Texte à lire:
Chramne, étendu sur un banc, est étranglé avec un mouchoir et la
cabane est mise en feu. C’est ainsi qu’il périt avec sa femme et
ses filles. ».
CHÂTEAU DE FOUGERES |
Clotaire
meurt un an plus tard. Les Mérovingiens sont désorganisés et ne
menacent plus les Bretons. Sur place Chanao a un héritier, Bodic,
apparemment moins agressif que son prédécesseur. Macliau n’est
plus contraint de s’abriter sous la fonction d’évêque de
Vannes.
Grégoire
écrit : « Chanao étant mort, il (Macliau) apostasie et,
ayant laissé pousser ses cheveux reprend sa femme qu’il a
abandonnée une fois clerc et avec elle le royaume de son frère.
Mais les évêques l’excommunient », sans doute au cours d’un
concile.
En
réalité, comme le chroniqueur l’explique ensuite, Bodic et
Macliau se partagent la Cornouaille : Au premier la partie qui
correspond à l’actuelle Cornouaille, au second le reste,
c’est-à-dire essentiellement le pays de Vannes. La convention de
partage est prolongée par l’engagement « que celui d’entre
eux qui survit défend les fils de l’autre comme s’ils sont les
siens ». Au moment du serment de garantie réciproque envers
leur progéniture, Bodic a un fils en bas âge, Theuderic, la femme
de Macliau donne bientôt naissance à un frère de Waroc, Jacob (la
suite des avènements montre en effet que Jacob est plus jeune que
Waroc).

Enregistrements fournis:

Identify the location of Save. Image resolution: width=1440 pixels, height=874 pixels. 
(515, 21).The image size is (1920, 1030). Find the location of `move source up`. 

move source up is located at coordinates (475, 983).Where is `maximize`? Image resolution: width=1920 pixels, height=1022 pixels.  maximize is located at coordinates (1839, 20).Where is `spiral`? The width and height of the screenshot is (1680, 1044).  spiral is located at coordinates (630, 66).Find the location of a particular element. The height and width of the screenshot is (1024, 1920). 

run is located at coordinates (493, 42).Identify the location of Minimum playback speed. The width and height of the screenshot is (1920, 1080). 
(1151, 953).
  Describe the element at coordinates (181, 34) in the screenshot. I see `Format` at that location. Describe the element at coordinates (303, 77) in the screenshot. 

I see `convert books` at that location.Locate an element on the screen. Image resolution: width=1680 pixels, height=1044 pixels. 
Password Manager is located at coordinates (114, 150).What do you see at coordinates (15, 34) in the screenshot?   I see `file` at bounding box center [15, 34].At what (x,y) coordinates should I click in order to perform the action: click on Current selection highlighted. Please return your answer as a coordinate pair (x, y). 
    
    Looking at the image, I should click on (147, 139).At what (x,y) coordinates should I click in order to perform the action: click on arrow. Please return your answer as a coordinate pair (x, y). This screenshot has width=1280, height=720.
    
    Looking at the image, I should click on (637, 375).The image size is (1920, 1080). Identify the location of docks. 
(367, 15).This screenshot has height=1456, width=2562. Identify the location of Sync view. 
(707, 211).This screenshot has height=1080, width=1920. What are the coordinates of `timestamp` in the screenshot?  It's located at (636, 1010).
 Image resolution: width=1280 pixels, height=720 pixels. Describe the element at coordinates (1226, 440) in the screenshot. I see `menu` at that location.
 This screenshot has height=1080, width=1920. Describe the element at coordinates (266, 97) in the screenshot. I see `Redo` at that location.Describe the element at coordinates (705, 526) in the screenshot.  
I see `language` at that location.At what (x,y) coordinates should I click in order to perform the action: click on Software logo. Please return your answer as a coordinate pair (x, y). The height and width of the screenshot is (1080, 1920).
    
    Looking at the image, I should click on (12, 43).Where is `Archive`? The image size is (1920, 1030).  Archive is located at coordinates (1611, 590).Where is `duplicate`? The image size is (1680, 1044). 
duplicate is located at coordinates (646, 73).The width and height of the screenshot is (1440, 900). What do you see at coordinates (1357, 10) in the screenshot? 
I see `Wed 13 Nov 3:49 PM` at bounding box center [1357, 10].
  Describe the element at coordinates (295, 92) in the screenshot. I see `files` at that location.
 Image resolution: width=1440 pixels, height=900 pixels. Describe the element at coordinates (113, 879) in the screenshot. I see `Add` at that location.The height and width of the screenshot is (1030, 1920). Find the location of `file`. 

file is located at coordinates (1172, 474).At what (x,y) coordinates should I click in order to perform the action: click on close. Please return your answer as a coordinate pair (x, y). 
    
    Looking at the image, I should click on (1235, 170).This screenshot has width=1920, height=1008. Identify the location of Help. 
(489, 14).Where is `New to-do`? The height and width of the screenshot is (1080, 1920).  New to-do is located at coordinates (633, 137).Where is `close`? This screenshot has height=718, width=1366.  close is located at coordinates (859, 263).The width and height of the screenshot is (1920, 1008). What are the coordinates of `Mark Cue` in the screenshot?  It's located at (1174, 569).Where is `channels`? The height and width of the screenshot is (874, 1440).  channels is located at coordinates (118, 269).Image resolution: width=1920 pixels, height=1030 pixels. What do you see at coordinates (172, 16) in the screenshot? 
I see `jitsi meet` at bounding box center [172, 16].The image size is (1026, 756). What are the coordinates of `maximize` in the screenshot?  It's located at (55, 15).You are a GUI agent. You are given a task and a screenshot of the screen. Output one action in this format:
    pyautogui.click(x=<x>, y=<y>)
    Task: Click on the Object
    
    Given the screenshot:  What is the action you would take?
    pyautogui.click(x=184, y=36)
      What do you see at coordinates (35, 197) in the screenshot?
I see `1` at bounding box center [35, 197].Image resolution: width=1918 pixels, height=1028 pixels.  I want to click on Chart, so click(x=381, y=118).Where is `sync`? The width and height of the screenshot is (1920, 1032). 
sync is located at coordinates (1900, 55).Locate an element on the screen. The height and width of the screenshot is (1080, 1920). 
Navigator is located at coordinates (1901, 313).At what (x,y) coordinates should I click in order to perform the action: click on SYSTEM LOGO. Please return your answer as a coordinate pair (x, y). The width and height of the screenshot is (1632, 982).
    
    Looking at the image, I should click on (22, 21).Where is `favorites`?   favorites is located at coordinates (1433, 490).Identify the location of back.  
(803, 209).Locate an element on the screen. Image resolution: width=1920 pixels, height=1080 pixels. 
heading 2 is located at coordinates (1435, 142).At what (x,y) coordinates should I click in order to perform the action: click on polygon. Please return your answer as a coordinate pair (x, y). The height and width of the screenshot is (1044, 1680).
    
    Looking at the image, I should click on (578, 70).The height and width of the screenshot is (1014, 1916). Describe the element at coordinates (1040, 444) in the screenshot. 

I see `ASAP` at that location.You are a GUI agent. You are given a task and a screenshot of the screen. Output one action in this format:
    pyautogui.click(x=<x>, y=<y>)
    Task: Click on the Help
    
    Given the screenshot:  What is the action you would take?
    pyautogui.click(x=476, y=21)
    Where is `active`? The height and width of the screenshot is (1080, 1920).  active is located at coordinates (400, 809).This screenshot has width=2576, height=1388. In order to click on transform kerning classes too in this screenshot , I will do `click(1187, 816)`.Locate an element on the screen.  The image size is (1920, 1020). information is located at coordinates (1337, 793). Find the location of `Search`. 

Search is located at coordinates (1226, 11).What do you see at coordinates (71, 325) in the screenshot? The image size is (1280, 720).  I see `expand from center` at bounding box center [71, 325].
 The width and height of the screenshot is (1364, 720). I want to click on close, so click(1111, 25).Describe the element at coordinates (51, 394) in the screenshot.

Les consignes:
1. Dans le texte sur Macliau et Bodic, comment s'appelle le fils en bas âge de Bodic ?
2. Reproduisez à l'identique tout le texte sur Macliau et Bodic, depuis « CHÂTEAU DE FOUGERES » jusqu'à « de son frère. ».

Les solutions:
1. Theuderic.

2.
CHÂTEAU DE FOUGERES |
Clotaire
meurt un an plus tard. Les Mérovingiens sont désorganisés et ne
menacent plus les Bretons. Sur place Chanao a un héritier, Bodic,
apparemment moins agressif que son prédécesseur. Macliau n’est
plus contraint de s’abriter sous la fonction d’évêque de
Vannes.
Grégoire
écrit : « Chanao étant mort, il (Macliau) apostasie et,
ayant laissé pousser ses cheveux reprend sa femme qu’il a
abandonnée une fois clerc et avec elle le royaume de son frère.